Так беззащитна надежда перед судом разума, что постоянно должна сама создавать себе новые и новые опоры. Она тянется к героическим сагам и легендам, она не гнушается суеверий. Льстивые утешения ей не нужны; она дорожит победой, добытой в бою, но склонна к ритуалам и фетишам. Ложась спать, Софи не забывала положить под подушку три зеленых наконечника для стрел. В котловине, где теснится Коултаун, радуга — небывалое зрелище, но Софи два раза в жизни видела радугу, гуляя близ Старой каменоломни. Она знала, что это добрый знак. Над тайничком, куда она прятала деньги, была начерчена едва приметная дуга и у концов ее выведены инициалы: «Дж.Б.Э.» и «Р.Б.Э.». Иррациональная по природе своей, надежда тяготеет к тому, что кажется проявлением сверхъестественного. Софи черпала силу в необъяснимой тайне, окружающей побег ее отца. Но у надежды, пусть самой смелой, бывают свои периоды спада, свои черные часы. Когда такой час наступал для Софи, она замыкалась в себе, сворачивалась клубочком, точно зверек, пережидающий снежную бурю. Все члены семейства Эшли но воскресеньям ходили в церковь, но дома никаких религиозных обрядов не совершали. Молиться о чудесном спасении свыше Софи сочла бы слабостью. Если она и просила чего-нибудь у бога, то лишь чтобы он вразумил ее в борьбе с повседневными трудностями, ниспослал ей «ясность мысли».
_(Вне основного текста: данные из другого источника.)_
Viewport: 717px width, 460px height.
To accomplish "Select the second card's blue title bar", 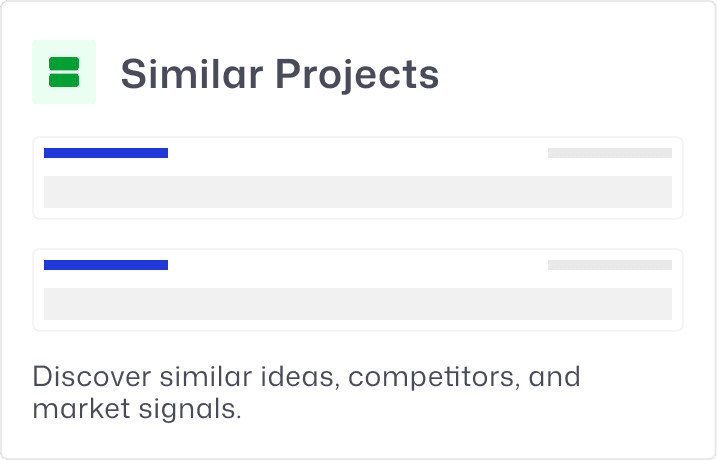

И вот назавтра, после переговоров с мистером Кении, Софи поздно вечером проскользнула в комнату к старшей сестре. В одной руке она держала зажженную свечку, в другой — яркую вывеску, на которой значилось: «Пансион „Вязы“. Комнаты со столом». Она села у кровати на пол и прислонила вывеску к коленям.
— Лили! Проснись, Лили!
— Что случилось?
— Смотри!
— Софи! Что это такое? — Ответа не было. — Ты с ума сошла, Софи!
— Лили, ты мне должна помочь уговорить маму. Тебя она слушает. Ты должна объяснить ей, как это важно. Лили, для нас это единственный выход. Иначе мы просто умрем с голоду. И потом, Лили, это нам даст возможность видеть людей. Так ведь нельзя жить, совсем никого не видя. Люди будут стучаться — старые, молодые, подумай, как интересно. Вы с мамой займетесь стряпней, а нам с Констанс останется уборка и постели.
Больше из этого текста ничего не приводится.